After I hung up, I followed him into the kitchen and was shocked to see a table with dishes of steaming vegetables and rice.“Hope you like Indian food,” he said.
“Sure.”
“Sit. Eat.”
“You expecting company?”
“Nope. I do this for myself. Makes for lots of leftovers. Makes me feel like I got a life. But I don’t really. Perrier?”
“Huh?”
“Water?”
“Sure.”
“So,” he said.“How’s your grandmother?”
“Not great, but hanging in there.”
“Good. Now eat. We’ll talk later.”
Later was after we had scoffed down curried chicken and rice and lentils and other things that Louis had to provide names for. “My goal is to be a vegetarian.When I worked in the kitchen in Severton, there was another inmate, Luigi, who taught me a thing or two about nutrition and cooking. He had a thing for coriander and tofu. I’ve been meaning to pick up where I left off then but… well, life gets in the way. And work. So now tell me about why you are here.”
“I’m not sure. I just had this feeling that you would be one of the few people who understand what I’m going through. It’s weird. I mean, I’m starting to get over the panic attacks, but it’s like there’s something gnawing at me. Something I’m supposed to do but I don’t know what it is. I thought maybe you’d felt this way when you got out.”
Louis collected dishes from the table, took them to a dishwasher, and proceeded to load it very carefully. “Michael, first off, remember that you were innocent. I was guilty. I deserved my time. You didn’t.”
“But how did you feel when you got out? After the freedom part wore off.”

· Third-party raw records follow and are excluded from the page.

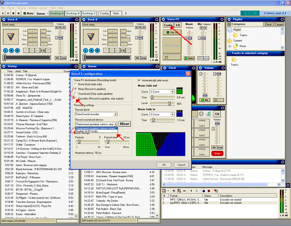The height and width of the screenshot is (226, 291).
Task: Expand the Music node in Playlist tree
Action: pyautogui.click(x=230, y=46)
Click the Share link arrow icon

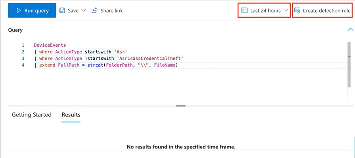coord(94,10)
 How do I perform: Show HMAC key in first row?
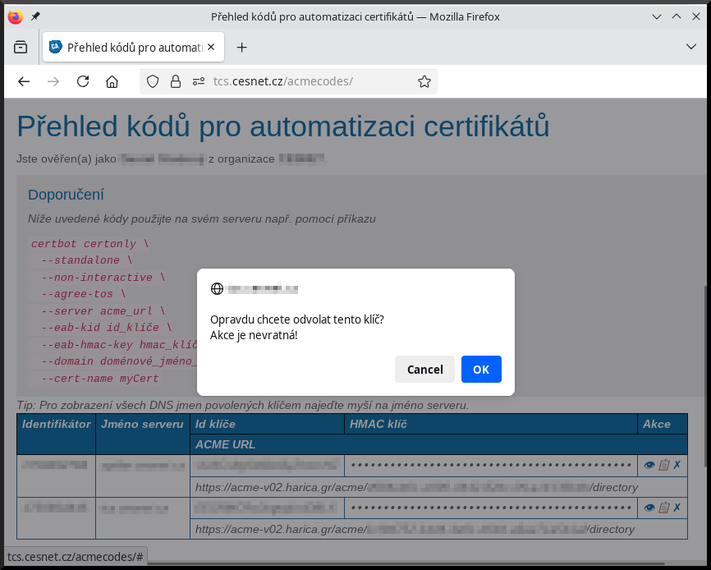(x=649, y=465)
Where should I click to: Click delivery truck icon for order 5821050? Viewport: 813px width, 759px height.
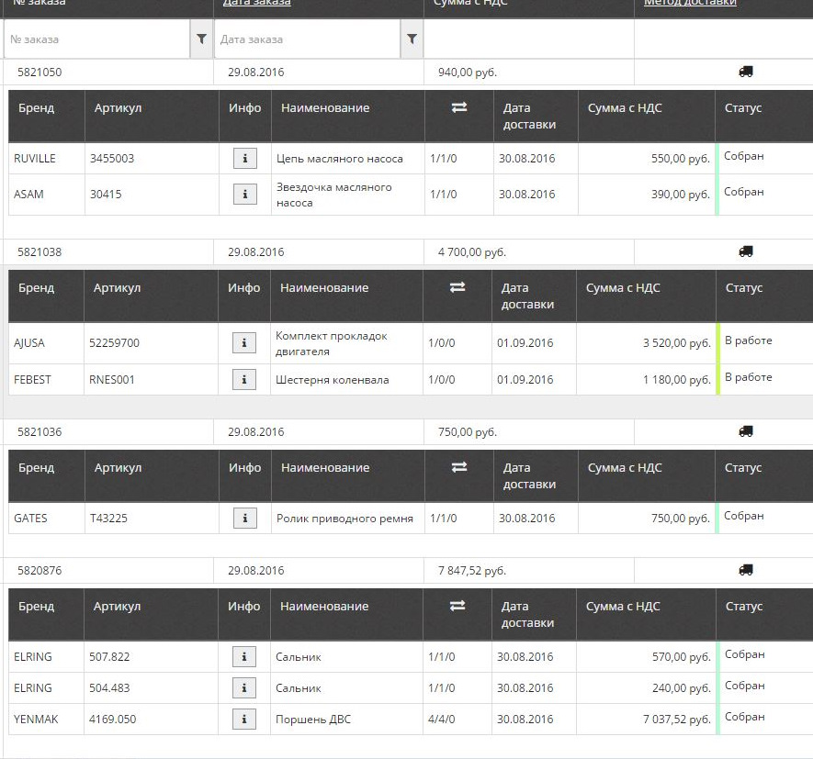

“I felt like shit. I’d lost my wife and kids, my job. I ended up with this empty house and I wanted to put my old life back together. But couldn’t. I drank some and that didn’t help. I tried hanging out with my old buddies but they’d all moved on without me. I was Joe Lonesome for a while. I tried to figure a way to make amends to the people I’d
hurt the most. Even the guy who I held up at gunpoint. I traced him and went to talk to him. But he didn’t want anything to do with me. So I tried talking to my wife and the kids but I scared them, I guess. My own kids didn’t really want anything to do with me. So it was still Joe Lonesome. I even wondered if I’d be better off back inside. All it’d take would be one petty crime and I’d at least have some friends. Luigi was in for life.Your old buddy Eduardo would still be there. And I’d have Skullbones to recommend books. It seemed to make more sense.”
“But you didn’t do it?”
“No. I got a job fixing people’s exhaust systems. And I redecorated.” He put his arms up. It seemed like the oddest thing to say. “And then I started doing little acts of kindness for people I didn’t know. I reached out. Sometimes I was wrong and people didn’t appreciate it. Other times it did the trick. I’m not saying I did much good. It’s just that it felt good trying.” He paused and looked up at the ceiling. “But if I could, I’d still want to try to make contact with the people I hurt. I’d start with whoever got hurt the worst and then work my way down the list.”
“You made a list?”
“A long one. Kept it in my head in Severton. Nothing written down, though. You know who was first on my list.”
I shook my head.
“Me. I was. And I was the toughest son of a bitch to get to, I’ll tell you that.”
Chapter 20
Chapter 20
Nicole was the one who first hinted that Lisa’s parents wanted to talk to me. Nicole was smart and she was kind and the death of Lisa had hurt her in some deep, powerful way that sometimes caused her to start crying in school. They had been friends from the time they were young. She truly understood my loss and we had a bond. It was an odd relationship. Like Pen, if she saw trouble—and sometimes it was like a psychic thing—she’d steer me away from it. Through the rest of that school year, I maintained my notoriety where I would have preferred to be anonymous.